_Given problem_
Pick out each line of the rows below that contains the string "width", and treat uppercase and lowercase letters as distinct.

_Entries for locating words and elements_

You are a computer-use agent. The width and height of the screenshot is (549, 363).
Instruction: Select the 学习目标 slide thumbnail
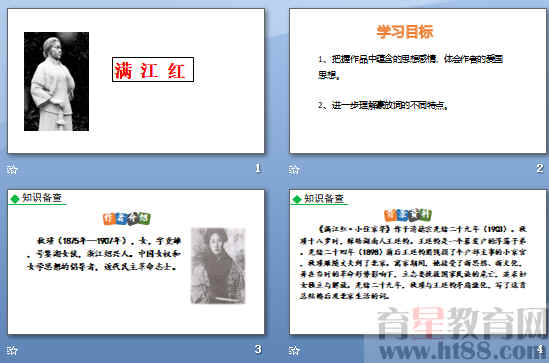418,81
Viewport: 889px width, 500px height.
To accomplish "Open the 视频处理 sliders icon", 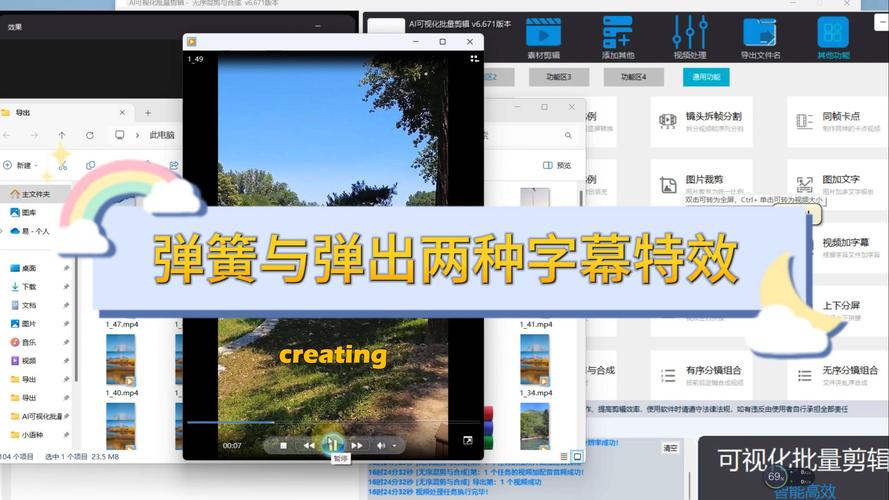I will (690, 32).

_Result of the task_
You are a computer-use agent. The width and height of the screenshot is (549, 363).
Viewport: 889px width, 500px height.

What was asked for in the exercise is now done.